1.- In Chile you have to register the property in the "conservador de bienes
raíces" through a permission. If you pay for the property and is not
registered, the property does not belong to you.
 


2.- there are no real estate lawyers, so you  can use any lawyer. We recommend
the use of a bilingual Lawyer.

 

3.- The first thing that you have to get before paying are these documents:

Certificado de dominio de la propiedad ( Ownership attest )
Certificado de hipotecas y gravámenes ( Mortgages on the property)
Prohibición de enajenar ( it states if there is any prohibition to selling
the property)

These are given by the register of land in the nearest county.

Rol de la propiedad ( number of register of the property)

And this one must be given to you by the owner of the property
 


4.- The new contract must be done in Chile and registered as we said before in
the "conservador de bienes raíces". Usually the buyer is the one that pays
for these procedures.

 

5.- Your lawyer must write down the purchase-sell contract. If you don't have a real estate agent who has done the job before, you must ask the lawyer for a revision of the titles, usually 30 years before.

After that, the seller, the buyer and their lawyers go to the notary to get an attest (and a revision) from the notary that the contract is OK.

 

6.- After that, you or your lawyer, your real estate agent or somebody you trust, go to the "Conservador de Bienes Raices" (the keeper of the books where the land and its proprietors is registered) to register the property in your name (in small towns like Chaiten it is probably the same notary).

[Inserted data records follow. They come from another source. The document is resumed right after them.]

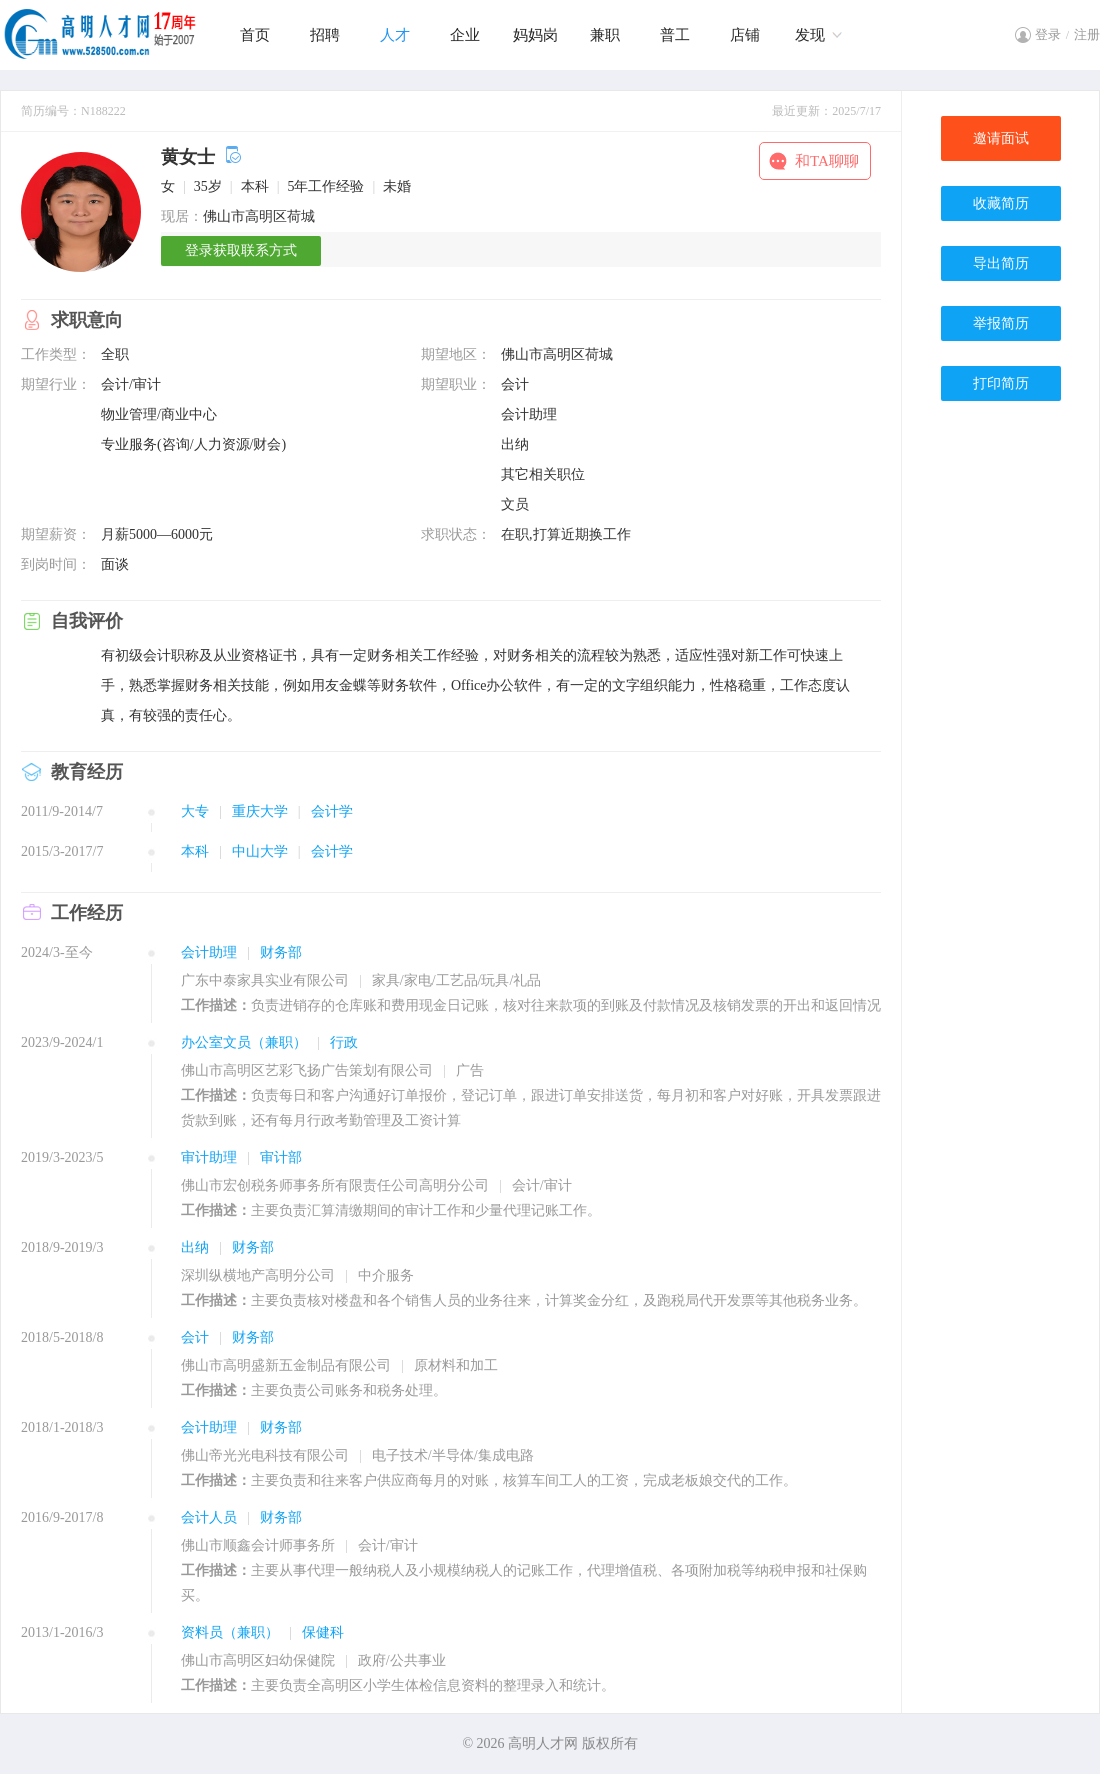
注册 (1087, 34)
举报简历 (1001, 323)
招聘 (325, 35)
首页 (255, 35)
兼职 (605, 35)
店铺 (745, 35)
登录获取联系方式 (241, 250)
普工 (675, 35)
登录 (1048, 34)
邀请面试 (1001, 138)
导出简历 (1001, 263)
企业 (465, 35)
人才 (395, 35)
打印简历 (1001, 383)
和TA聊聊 (827, 161)
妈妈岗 (535, 35)
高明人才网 (543, 1743)
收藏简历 (1001, 203)
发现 (810, 35)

In 15 days or something like that the "Conservador" says if the property is registered in your name or if there is a problem.

For this last reason, it is usual to state in the contract that the owner will be paid only after the property is registered in the buyer's name at the "Conservador de bienes Raíces" and the buyer leaves in the notary office a bank note in his name, endorsed to the seller for the amount of the value of the land. It is usual to pay the real estate agent in this way too. In this way, if the documents are OK, the seller can cash the note and if not, you can have your bank note back.